Reproduce word for word every line from the start of the rows through the line containing "The image size is (2576, 1372).", both included.

**Dataset records:**
++++

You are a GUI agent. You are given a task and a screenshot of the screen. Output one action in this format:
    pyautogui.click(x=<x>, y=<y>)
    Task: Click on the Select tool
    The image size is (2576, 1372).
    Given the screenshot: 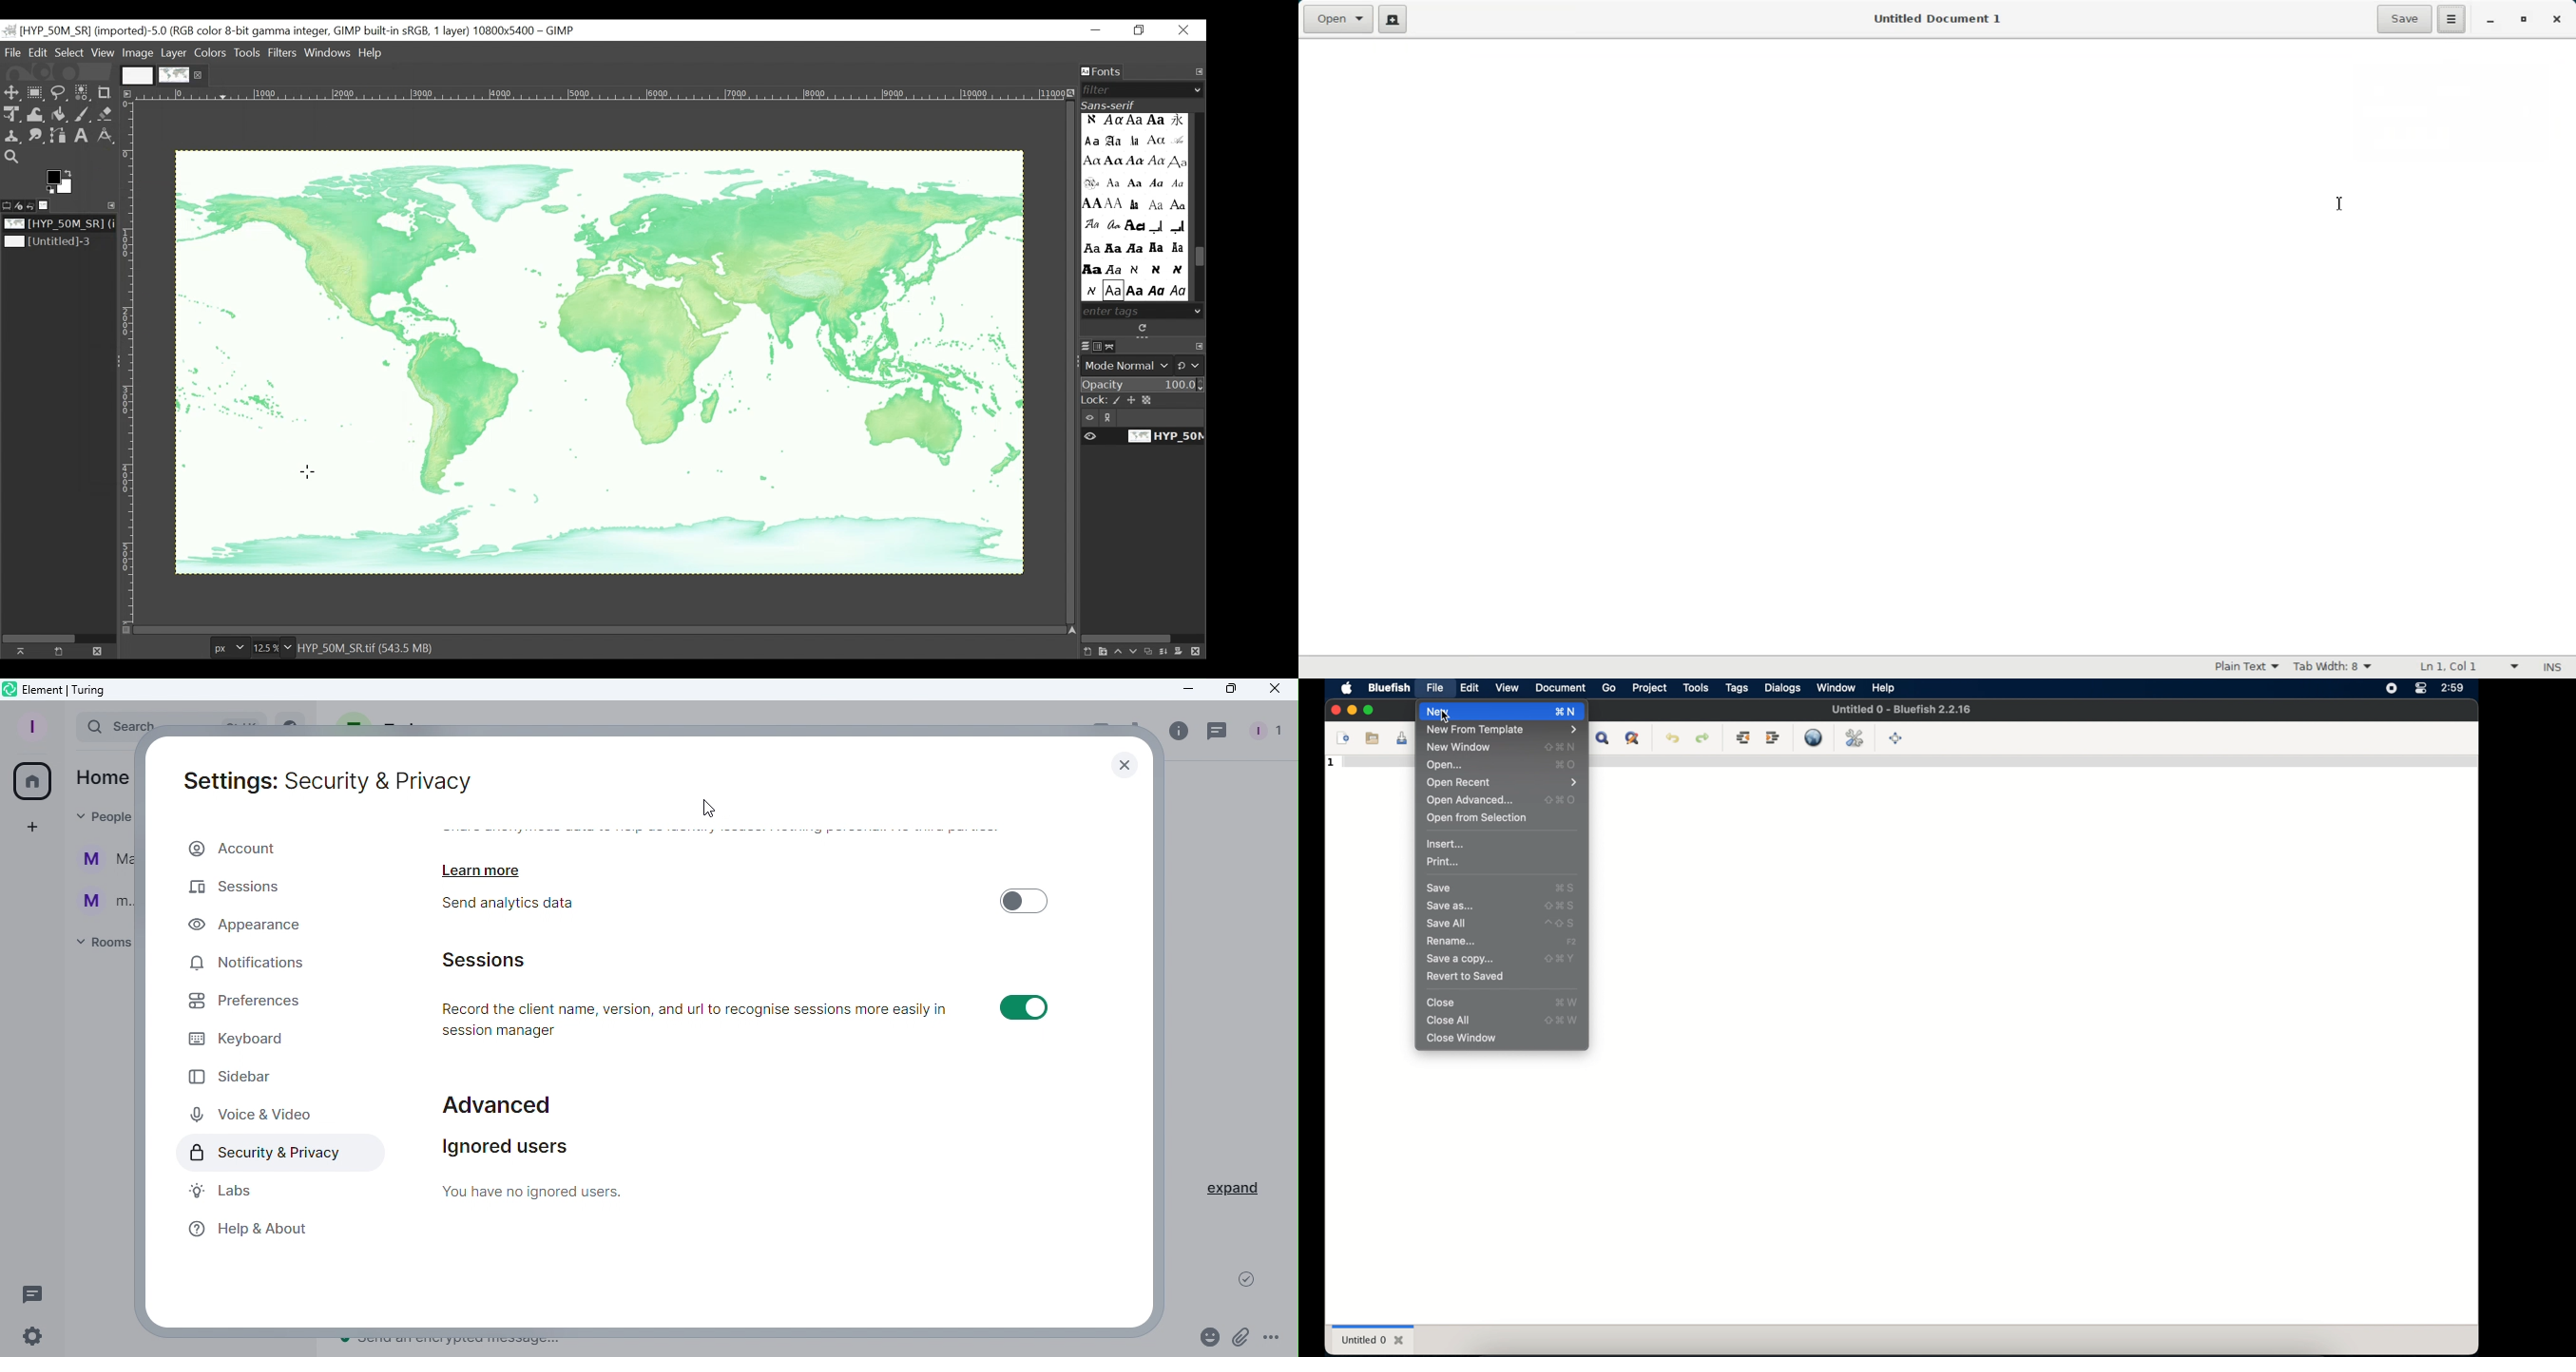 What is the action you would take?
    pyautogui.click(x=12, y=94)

++++

**Final result:**
You are a GUI agent. You are given a task and a screenshot of the screen. Output one action in this format:
    pyautogui.click(x=<x>, y=<y>)
    Task: Click on the Select tool
    The image size is (2576, 1372).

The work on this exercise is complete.